The Black Summer bushfire season of 2019-20 was the most widespread and destructive fire season in memory. Yet the fires could have laid the groundwork for even more damaging bushfires in a few years’ time, after wiping out protective canopy trees and triggering dense regrowth in the understorey.
“This is a time bomb ticking now because all that canopy has been wiped out,” says Oliver Costello, CEO of the indigenous-run Firesticks Alliance. “A lot of areas will end up regenerating really strongly, but they’ll return in the wrong way. We’ll end up with the wrong species compositions and balance.
“That’s why we need to get indigenous fire practices out into the landscape in the coming months, to start to read the country and look at areas that need restoration burning in the short term.”
How Effective is Cultural Burning?
Cultural burns are carried out in southern Australia by local Aboriginal Land Councils, as well as organisations like Firesticks. But they are far more sporadic, small-scale and under-resourced than in northern Australia, where cultural burning has been actively supported by government for two decades.

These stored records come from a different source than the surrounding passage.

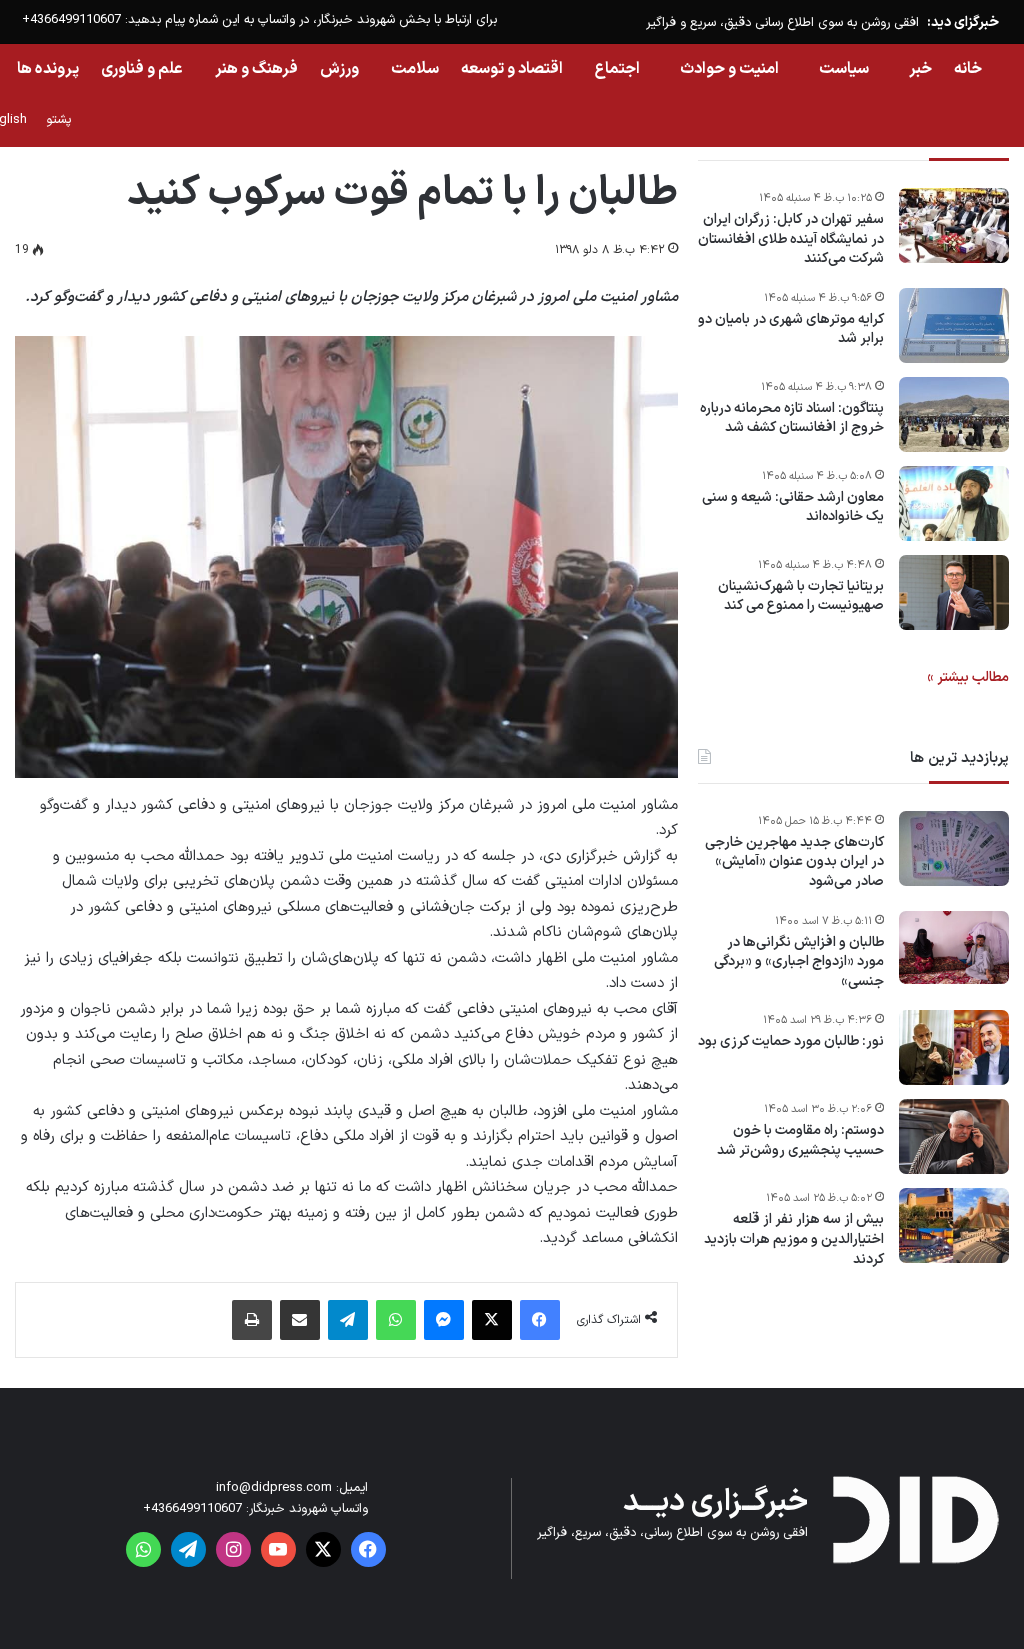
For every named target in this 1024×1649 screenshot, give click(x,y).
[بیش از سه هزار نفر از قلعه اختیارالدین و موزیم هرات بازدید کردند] (954, 1225)
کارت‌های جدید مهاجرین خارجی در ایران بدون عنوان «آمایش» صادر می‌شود (794, 862)
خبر (920, 69)
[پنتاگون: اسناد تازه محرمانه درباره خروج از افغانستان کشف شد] (954, 414)
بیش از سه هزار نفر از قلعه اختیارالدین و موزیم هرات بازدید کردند (794, 1239)
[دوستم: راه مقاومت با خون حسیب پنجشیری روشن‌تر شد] (954, 1136)
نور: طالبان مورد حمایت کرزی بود (791, 1042)
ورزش (339, 69)
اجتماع (617, 69)
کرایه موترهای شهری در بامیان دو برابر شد (791, 329)
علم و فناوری (142, 69)
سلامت (415, 69)
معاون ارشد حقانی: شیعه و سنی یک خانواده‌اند (793, 507)
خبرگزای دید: (963, 22)
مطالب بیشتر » (968, 677)
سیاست (844, 69)
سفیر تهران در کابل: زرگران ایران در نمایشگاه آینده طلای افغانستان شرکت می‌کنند (791, 239)
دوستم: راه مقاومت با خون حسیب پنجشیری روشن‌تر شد (800, 1140)
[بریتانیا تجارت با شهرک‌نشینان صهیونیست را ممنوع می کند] (954, 592)
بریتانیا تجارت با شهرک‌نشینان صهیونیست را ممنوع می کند (801, 596)
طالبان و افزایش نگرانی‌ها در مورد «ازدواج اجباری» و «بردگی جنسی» (799, 962)
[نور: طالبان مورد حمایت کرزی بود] (954, 1047)
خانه (968, 69)
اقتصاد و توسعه (512, 69)
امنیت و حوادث (729, 69)
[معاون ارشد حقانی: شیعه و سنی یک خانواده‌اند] (954, 503)
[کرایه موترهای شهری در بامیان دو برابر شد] (954, 325)
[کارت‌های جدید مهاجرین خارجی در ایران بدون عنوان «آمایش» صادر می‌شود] (954, 848)
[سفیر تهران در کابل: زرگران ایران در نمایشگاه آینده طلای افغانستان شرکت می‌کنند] (954, 225)
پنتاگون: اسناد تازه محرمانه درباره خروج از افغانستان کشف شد (792, 418)
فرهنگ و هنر (256, 69)
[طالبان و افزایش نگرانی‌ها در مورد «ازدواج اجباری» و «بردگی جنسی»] (954, 948)
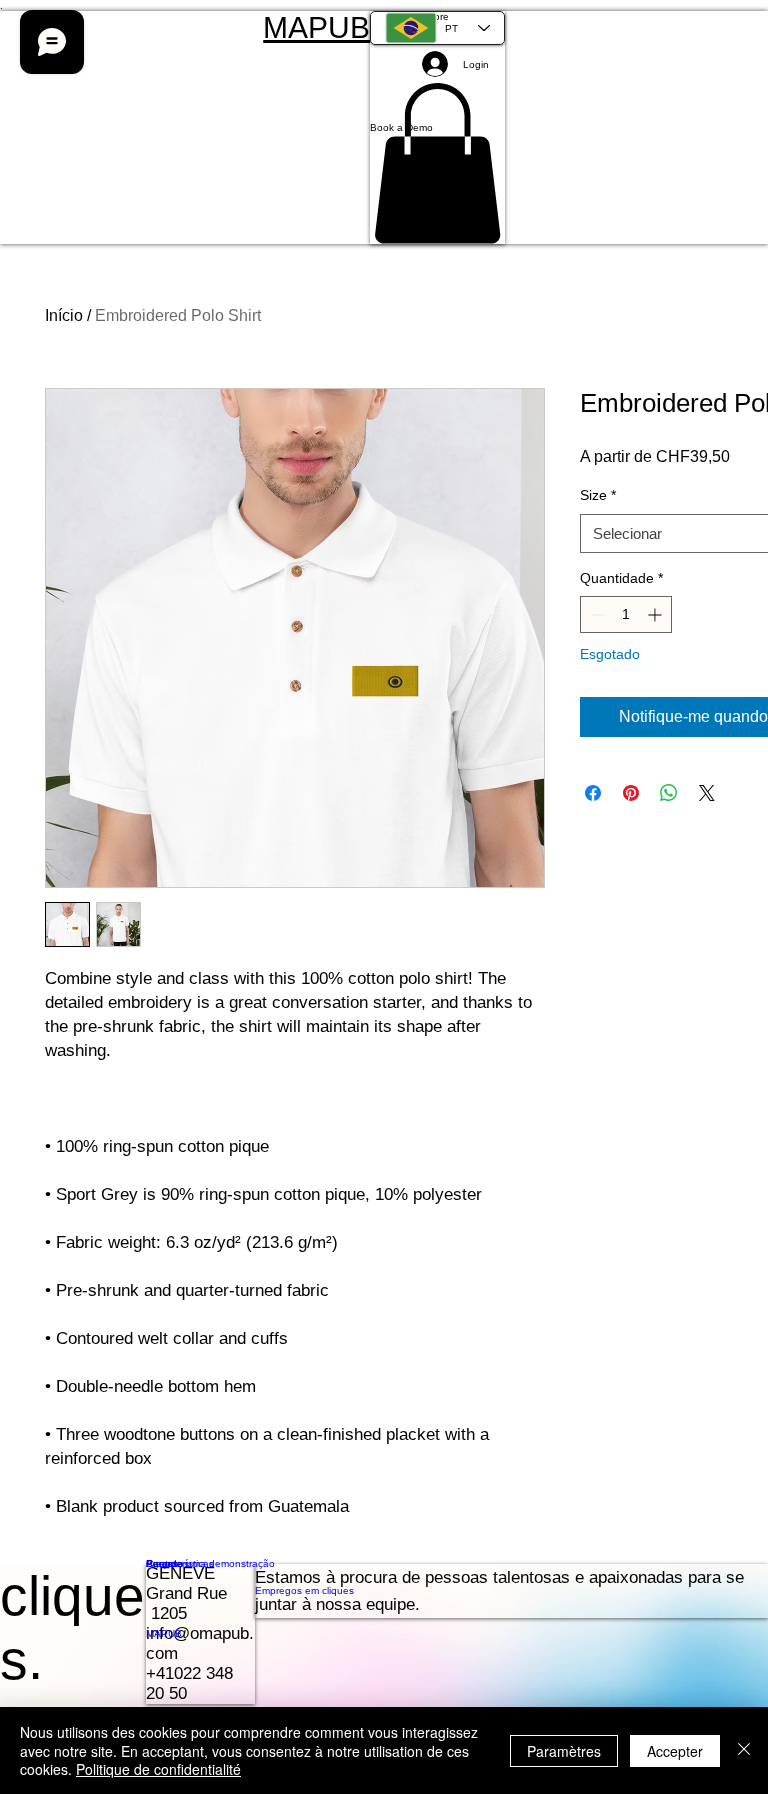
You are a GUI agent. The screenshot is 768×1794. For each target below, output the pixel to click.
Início (64, 315)
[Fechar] (744, 1750)
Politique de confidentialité (158, 1769)
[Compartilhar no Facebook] (593, 793)
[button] (437, 127)
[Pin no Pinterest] (631, 793)
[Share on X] (707, 793)
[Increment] (656, 614)
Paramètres (564, 1751)
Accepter (675, 1751)
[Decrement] (595, 614)
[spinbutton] (626, 614)
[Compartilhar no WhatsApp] (669, 793)
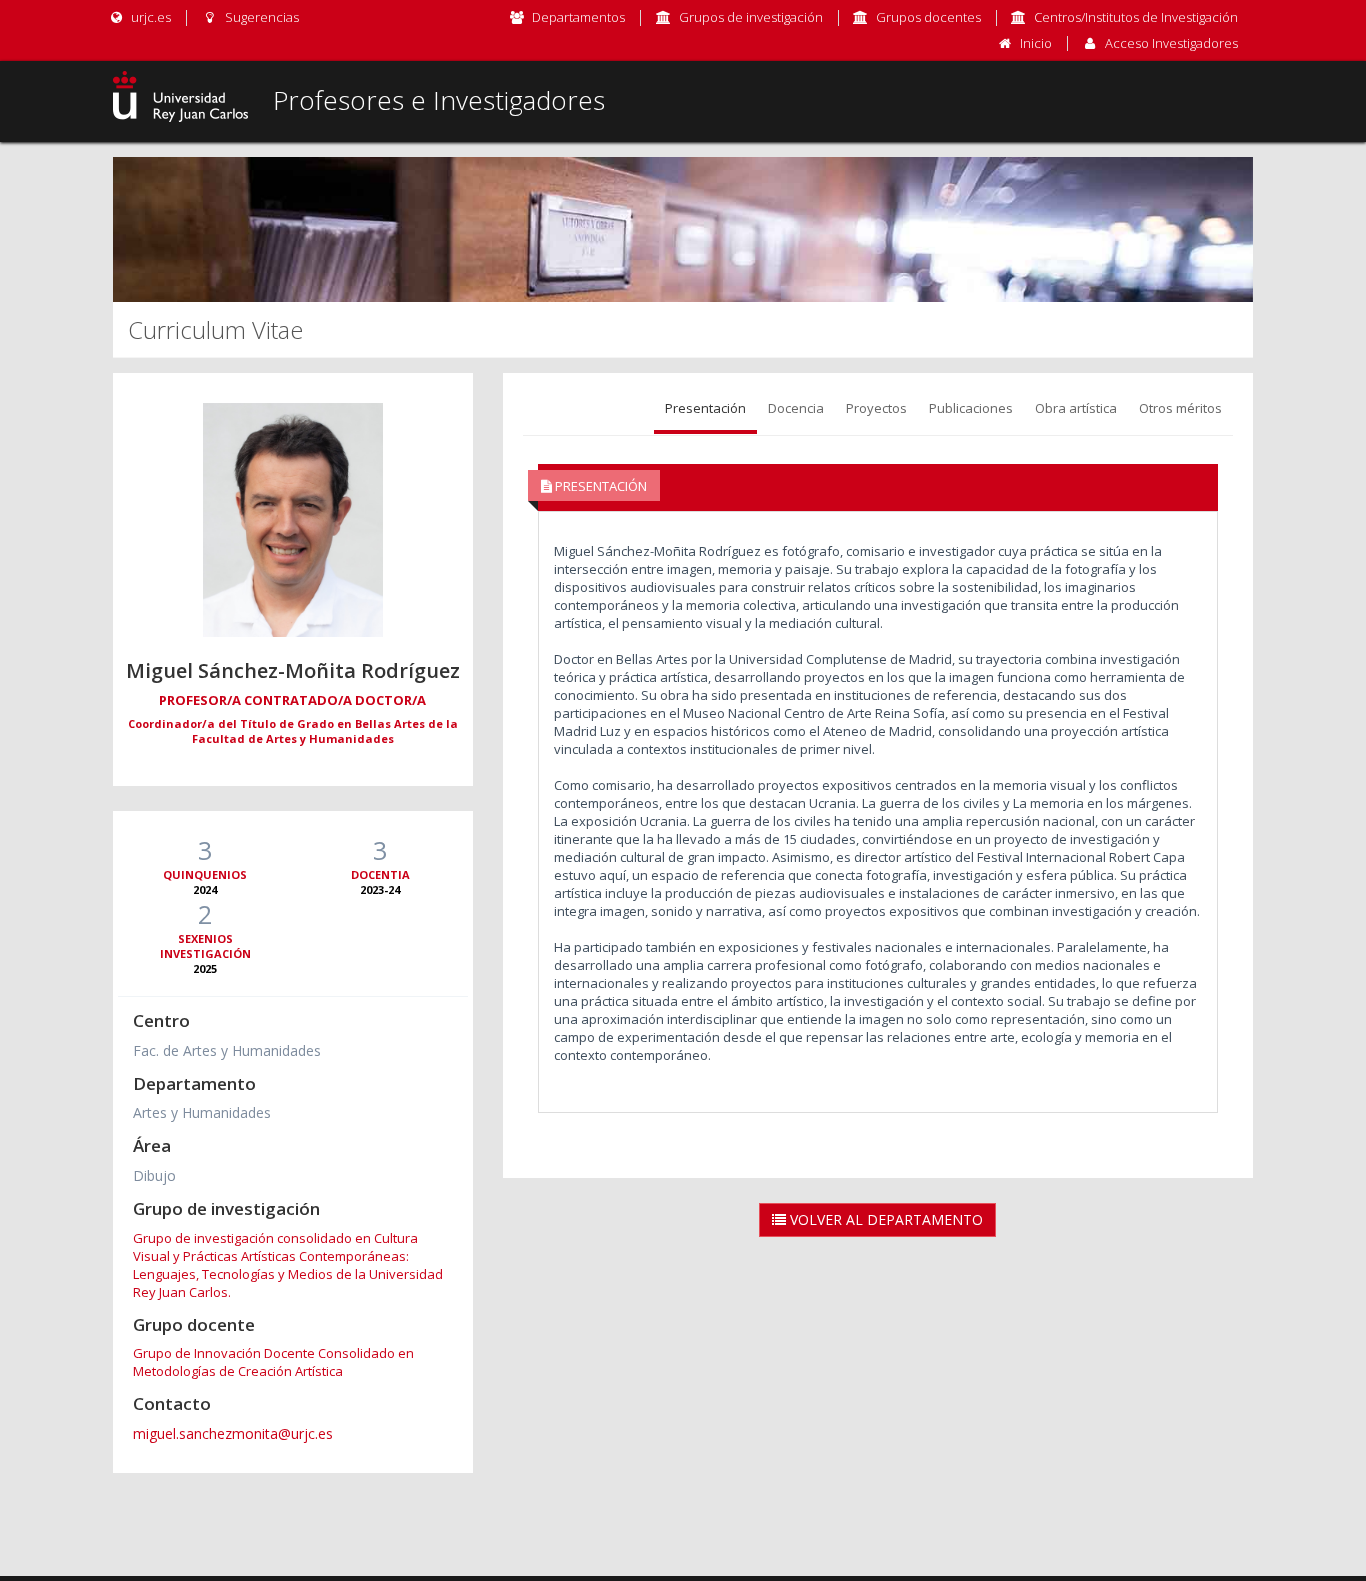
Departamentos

Charles Darwin University’s Center for Bushfire Research maps bushfires across the Top End. Since 2000, when cultural burning was restarted on a wide scale, the amount of land destroyed by bushfires each year has reduced from 26.5 million hectares to 11.5 million hectares in 2019, despite worsening climate change.
So why hasn’t cultural burning been carried out in southern Australia. It’s not that the knowledge isn’t out there, says Andrew Edwards of Charles Darwin University: “There’s so much cultural knowledge out there still, and it’s being totally ignored.”
According to Oliver Costello, the issue is one of political will at the local and state government level. “There are a lot of policy settings at a high level that help us,” says Costello, “But there is nothing in between. There are no resources.”
“There’s always investment going into future firefighting capacity, more trucks, more helicopters, more this, more that. What we need is people getting out into the landscape now, with the knowledge to start to heal it.”
Costello sees cultural burning as healing, not just healing the land but also Australian communities, indigenous and non-indigenous. Because so many communities have been shocked and traumatised by 2019-20, we need more people out on country learning about fire and its interaction with plants, animals and the landscape, rather than fearing country and trying vainly to keep it at bay.